EXERCISE REQUIREMENTS
If a line of the material contains "button", copy it.

LISTED ENTRIES
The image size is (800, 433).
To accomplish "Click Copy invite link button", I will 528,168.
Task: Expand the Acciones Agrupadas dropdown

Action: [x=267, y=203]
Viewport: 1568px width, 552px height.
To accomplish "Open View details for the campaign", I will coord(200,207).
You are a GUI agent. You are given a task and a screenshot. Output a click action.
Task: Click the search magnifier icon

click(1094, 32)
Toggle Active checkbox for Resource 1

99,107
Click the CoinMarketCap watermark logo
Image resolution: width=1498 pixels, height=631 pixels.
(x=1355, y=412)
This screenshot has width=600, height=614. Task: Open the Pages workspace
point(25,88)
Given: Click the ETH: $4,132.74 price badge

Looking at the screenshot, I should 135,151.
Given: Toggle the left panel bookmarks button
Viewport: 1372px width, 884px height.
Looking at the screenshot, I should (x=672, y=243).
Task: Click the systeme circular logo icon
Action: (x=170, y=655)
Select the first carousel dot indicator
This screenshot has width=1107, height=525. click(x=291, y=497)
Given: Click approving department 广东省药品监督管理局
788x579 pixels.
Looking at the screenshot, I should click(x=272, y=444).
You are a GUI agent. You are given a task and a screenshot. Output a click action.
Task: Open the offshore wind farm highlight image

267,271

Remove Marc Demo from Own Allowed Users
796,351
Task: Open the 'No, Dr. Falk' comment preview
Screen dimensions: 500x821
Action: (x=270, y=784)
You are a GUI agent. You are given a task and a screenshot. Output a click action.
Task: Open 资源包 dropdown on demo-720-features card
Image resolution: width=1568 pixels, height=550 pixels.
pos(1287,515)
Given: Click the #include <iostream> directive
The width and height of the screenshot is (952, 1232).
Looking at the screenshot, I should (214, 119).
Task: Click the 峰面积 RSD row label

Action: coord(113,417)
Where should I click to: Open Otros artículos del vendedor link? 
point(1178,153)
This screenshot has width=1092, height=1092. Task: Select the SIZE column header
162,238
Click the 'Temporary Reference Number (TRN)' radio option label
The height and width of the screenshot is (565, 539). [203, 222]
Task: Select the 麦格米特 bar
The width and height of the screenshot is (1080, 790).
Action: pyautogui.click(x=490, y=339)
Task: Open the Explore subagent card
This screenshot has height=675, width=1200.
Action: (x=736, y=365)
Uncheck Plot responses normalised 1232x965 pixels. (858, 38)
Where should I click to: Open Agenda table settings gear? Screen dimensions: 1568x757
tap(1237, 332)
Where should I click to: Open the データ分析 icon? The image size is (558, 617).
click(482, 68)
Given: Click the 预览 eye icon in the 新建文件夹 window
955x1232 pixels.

TASK RESULT
To accomplish "Click Copy invite link button", I will 528,168.
Given: Toggle the left panel bookmarks button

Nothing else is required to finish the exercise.